TASKS TO PERFORM
• a. Decide whether each statement agrees with the passage on property rates. Answer yes or no for each and quote the words of the passage that settle it.
(i) Property owners are unlikely to relocate because tax rates differ between localities.
(ii) Local rates show more buoyant revenue yields than stamp duty and land tax.
(iii) Land values in rural areas hold steady from one year to the next.
• b. According to the passage on property rates, why does local government fail to realize its full revenue-raising capacity?
• c. Carry on the passage on property rates, picking up after its final sentence.

#### SELECTION ####

Immobility of the tax base

The lack of mobility of the tax base (land) makes property rates a suitable
tax for small, local jurisdictions. Because of the immobility of the tax
base, property owners will not be liable to shift geographically in
response to differences in tax rates between localities.

Revenue potential

Land value taxation is economically efficient in that it is broadly based
and yields significant revenue for local government.

Revenue predictability

The revenue yields of land value taxation are generally of a readily
predictable amount. This enables both local government and property owners
to arrange their finances and resources with some certainty.

Property ownership discouraged

It is arguable that people will choose to invest their moneys in assets
less heavily taxed than land. Property rates, along with land tax and stamp
duty, impose a heavy tax burden on property owners. Even if people do
decide to invest their moneys in land, they may be more inclined to do so
in a local government area which traditionally charges low rates, or which
applies the differential rating system.

The statistics

Statistics indicate that whilst local rates raise significant revenue, they
also exhibit the least buoyant revenue yields in comparison to real revenue
yields of stamp duty and land tax. Furthermore, as numerous properties are
exempt from rating under the Local Government Act, the full revenue-raising
capacity of local government is not realised.

Unpredictable revenue yields

Land values may be unpredictable from year to year, particularly in rural
areas where fluctuating weather conditions and macro-economic factors
impact heavily on the value of income-earning land.

#### DATASET ENTRIES ####

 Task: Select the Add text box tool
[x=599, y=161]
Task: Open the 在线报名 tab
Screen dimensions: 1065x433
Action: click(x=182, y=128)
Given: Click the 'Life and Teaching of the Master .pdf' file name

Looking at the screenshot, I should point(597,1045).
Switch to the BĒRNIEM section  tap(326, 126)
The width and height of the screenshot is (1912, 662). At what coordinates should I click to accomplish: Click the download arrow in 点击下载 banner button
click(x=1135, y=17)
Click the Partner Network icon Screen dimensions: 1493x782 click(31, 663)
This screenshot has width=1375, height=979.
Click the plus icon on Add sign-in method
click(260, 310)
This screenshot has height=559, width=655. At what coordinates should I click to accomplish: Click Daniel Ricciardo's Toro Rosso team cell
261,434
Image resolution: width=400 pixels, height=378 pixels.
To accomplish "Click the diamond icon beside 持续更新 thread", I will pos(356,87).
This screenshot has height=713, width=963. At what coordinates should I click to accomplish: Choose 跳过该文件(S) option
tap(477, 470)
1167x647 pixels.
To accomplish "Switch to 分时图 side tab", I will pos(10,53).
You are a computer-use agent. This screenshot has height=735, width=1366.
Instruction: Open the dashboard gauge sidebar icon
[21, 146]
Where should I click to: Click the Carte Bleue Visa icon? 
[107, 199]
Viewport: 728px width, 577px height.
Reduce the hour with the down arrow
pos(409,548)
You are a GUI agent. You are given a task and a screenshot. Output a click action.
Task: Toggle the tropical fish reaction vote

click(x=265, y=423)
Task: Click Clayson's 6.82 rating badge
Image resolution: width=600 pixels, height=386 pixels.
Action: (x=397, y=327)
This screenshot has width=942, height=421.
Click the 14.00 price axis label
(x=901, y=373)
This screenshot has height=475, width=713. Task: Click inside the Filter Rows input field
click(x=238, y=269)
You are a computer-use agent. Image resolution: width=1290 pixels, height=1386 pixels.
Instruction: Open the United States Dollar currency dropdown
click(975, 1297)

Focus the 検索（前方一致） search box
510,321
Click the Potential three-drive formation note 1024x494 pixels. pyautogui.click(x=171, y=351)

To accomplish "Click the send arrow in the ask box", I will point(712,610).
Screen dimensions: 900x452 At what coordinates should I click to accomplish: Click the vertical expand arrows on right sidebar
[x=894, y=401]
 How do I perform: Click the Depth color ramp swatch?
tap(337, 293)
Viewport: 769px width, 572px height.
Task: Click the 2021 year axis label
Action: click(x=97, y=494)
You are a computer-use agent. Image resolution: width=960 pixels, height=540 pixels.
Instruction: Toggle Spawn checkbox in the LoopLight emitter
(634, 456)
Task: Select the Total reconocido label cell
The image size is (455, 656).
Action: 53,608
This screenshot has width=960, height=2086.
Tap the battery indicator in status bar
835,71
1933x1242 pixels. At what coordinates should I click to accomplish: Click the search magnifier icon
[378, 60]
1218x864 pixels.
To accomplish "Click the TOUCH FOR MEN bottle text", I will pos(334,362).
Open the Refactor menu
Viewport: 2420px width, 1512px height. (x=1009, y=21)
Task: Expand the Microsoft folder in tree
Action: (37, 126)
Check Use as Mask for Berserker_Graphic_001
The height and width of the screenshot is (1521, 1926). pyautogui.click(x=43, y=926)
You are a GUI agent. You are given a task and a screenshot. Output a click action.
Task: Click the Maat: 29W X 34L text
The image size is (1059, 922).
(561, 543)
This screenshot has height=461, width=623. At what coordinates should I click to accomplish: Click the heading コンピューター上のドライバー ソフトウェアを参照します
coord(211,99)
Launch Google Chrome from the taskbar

####

WRITTEN RESPONSES
• a.
(i) Yes: "property owners will not be liable to shift geographically in response to differences in tax rates between localities."
(ii) No: "they also exhibit the least buoyant revenue yields in comparison to real revenue yields of stamp duty and land tax."
(iii) No: "Land values may be unpredictable from year to year, particularly in rural areas."

• b. Numerous properties are exempt from rating under the Local Government Act.

• c.
SIMPLICITY

Advantages

Avoidance is difficult and the tax simple

Because ownership of land is regulated by the State, avoidance of rates is
effectively impossible. The tax is readily recouped in the event that rates
are not paid; land, being immobile, is easily claimed by authorities. This,
combined with the fact that a tax on land value is simply calculated, means
that administration costs are far less than for forms of taxation where
collection and enforcement would be more difficult.

Increasing complexity of the tax and use of resources

Valuation is not as simple as it may initially appear. The introduction of
differential forms of rating, exemptions from property valuation, dual
systems of rating, deferred payment of rates, discounts and rebate schemes
means that the tax is both complicated and made difficult to administer.
Furthermore, the process of valuation involves significant use of
resources, thus expenditure is necessary for the provision of regularly
updated valuation of properties.

As demonstrated, raising revenue by means of property rating has
identifiable advantages and disadvantages. Moreover, inferences can be
drawn with regard to issues of equity, efficiency and simplicity. Whilst it
is apparent that amounts raised are insufficient to meet expenditure, the
system is efficient because it still raises significant revenue and remains
simple to administer. The question of whether property rates operate
equitably, however, is more problematic. An examination of the rating
system provides a better understanding of property tax with respect to
equity.

The Rating System

The rating system is contained in two pieces of legislation, the LGA and
the Valuation of Land Act 1978 (VLA). Rating is based on the property
valuation of rateable land which is conducted independently of local
government by the State valuer-general's department.

Section 532 of the LGA defines all land as rateable, except that which is
exempted. Exemptions include:

1. Crown land used for a public purpose or which is unoccupied or vested
under the Parks and Reserves Act or is used for horticultural shows or
recreational purposes.

2. Land belonging to a religious body used or held as a place of public
worship.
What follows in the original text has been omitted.